Toutes ces sociétés so0nt, bien évidemment, totalement innocentes de ces fraudes. Elles ont, pour la plupart, porté plainte ou porté l’affaire à leur service juridique qui évalue les mesures à prendre. Les fraudeurs peuvent en effet être poursuivis pour usurpation d’identité, cybersquatting et infraction à la législation des marques.

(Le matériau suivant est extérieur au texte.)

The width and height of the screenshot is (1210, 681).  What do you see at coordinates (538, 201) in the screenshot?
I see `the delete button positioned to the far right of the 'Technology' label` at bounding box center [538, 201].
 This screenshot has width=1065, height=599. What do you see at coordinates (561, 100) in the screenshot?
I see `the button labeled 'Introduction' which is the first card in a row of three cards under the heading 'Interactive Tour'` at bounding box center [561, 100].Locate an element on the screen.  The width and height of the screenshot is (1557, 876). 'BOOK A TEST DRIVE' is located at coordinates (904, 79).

D’après les premiers renseignements recueillis, les fraudeurs ont enregistré leurs sites en Allemagne, par le biais de la société Cronon (basée à Regensburg en Bavière). Les noms de domaine en .FR sont enregistrés en France sous diffusion restreinte. Seules les sociétés victimes de l’usurpation peuvent demander la levée de l’anonymat des titulaires de ces noms de domaine. Quant aux données liées à l’enregistrement des noms en .COM, elles sont accessibles, mais non soumises à vérification, donc fantaisistes et difficilement utilisables.

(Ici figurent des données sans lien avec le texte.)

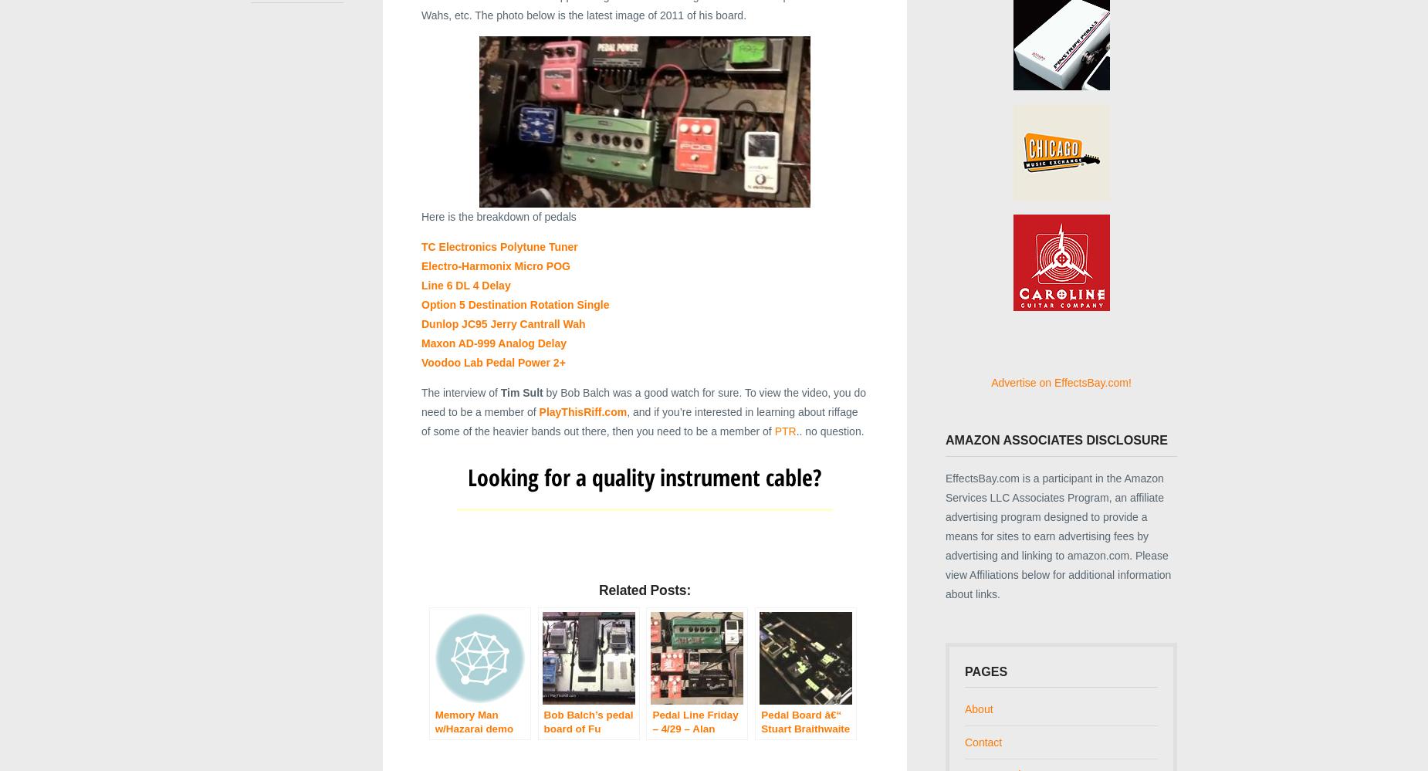 Image resolution: width=1428 pixels, height=771 pixels. I want to click on 'PTR', so click(784, 431).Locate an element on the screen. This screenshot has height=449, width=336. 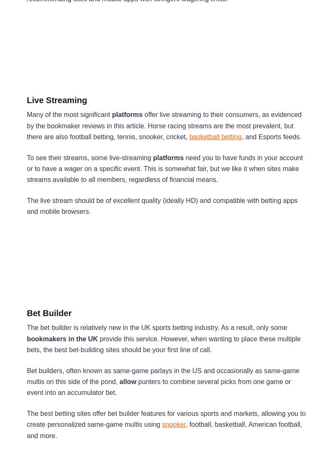
'The best betting sites offer bet builder features for various sports and markets, allowing you to create personalized same-game multis using' is located at coordinates (26, 419).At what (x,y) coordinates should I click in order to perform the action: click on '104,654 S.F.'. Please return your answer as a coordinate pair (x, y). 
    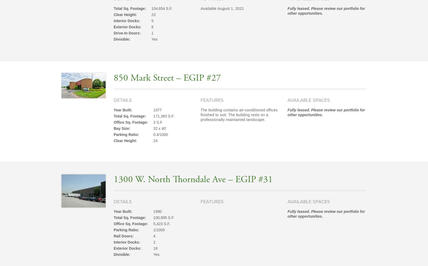
    Looking at the image, I should click on (161, 8).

Plusieurs pays déjà touchés

À ce jour, ce sont essentiellement des fournisseurs allemands qui ont été la victime de ces usurpations, ainsi que quelques sociétés tchèques, hongroises, italiennes, polonaises, émiraties ou britanniques. Certains s’en sont rendus compte à temps et ont refusé ou bloqué les expéditions. Pour les autres, le préjudice, selon les cas, atteint plusieurs (dizaines de) milliers d’euros. D’après ce que nous avons appris, les produits ont été renvoyés, après leur livraison à un transitaire en France, au Royaume-Uni et vers le Mali et la Côté d’Ivoire : une fois de plus, les malfaiteurs semblent donc êtred’origine africaine (malienne dans ce cas précis), se faisant passer cette fois-ci pour des sociétés françaises respectables …

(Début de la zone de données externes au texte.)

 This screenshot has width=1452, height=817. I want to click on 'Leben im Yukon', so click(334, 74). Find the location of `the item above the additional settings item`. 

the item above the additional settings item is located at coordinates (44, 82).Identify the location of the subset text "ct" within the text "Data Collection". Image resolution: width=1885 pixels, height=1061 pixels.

Étant donné le nombre de noms de domaine concernés et le fait que l’arnaque ait été rendue publique en Allemagne, il ne fait aucun doute que les fraudeurs vont s’attaquer plus massivement aux autres pays européens dans les prochaines semaines. Il est donc primordial d’avertir tous les professionnels de la distribution informatique de cette menace, afin d’éveiller leurs soupçons.

Comment se protéger ?

Si un fournisseur de produits informatiques reçoit une demande spontanée de la part d’un prospect étranger, il doit regarder attentivement la forme de la demande : comme d’habitude, celles-ci se font dans une langue approximative : ce simple fait peut donc suffire à mettre la puce à l’oreille des sociétés contactées. En cas de doute sur ce point, le fournisseur doit alors s’assurer :
– de l’existence réelle de la société, par le biais des greffes des tribunaux de commerce locaux (en France, societe.com) ;
– de la couverture crédit de la société, via un assureur crédit comme la Sfac ou la Coface ;
– mais aussi et surtout de la concordance des coordonnées communiquées par la société et de ses coordonnées réelles, par le biais d’un annuaire généraliste (pagesjaunes.fr ou équivalent) ou d’un annuaire spécialisé local ou global. Les annuaires locaux, généralement édités par les magazines « channel » des différents pays, fournissent des informations plus ou moins complètes dans la seule langue locale. Pour des informations dans d’autres langues, il faut passer par un annuaire global comme ITdistri.com, le seul à offrir les coordonnées en neuf langues (français, anglais, allemand, italien, espagnol, russe, polonais, portugais et néerlandais) de plus de 6000 distributeurs sur l’ensemble des pays de la zone EMEA.

En cas de différence au niveau de l’adresse (de facturation et/ou de livraison, notamment en cas de livraison à un transitaire), du numéro de téléphone ou de son nom de domaine, il convient de refuser la vente, d’avertir la société réelle en direct et de signaler la fraude aux autorités judiciaires compétentes. Le fournisseur peut également signaler le cas à son magazine channel favori, ainsi qu’à ITdistri qui n’
hésitera pas à signaler l’affaire à leurs lecteurs.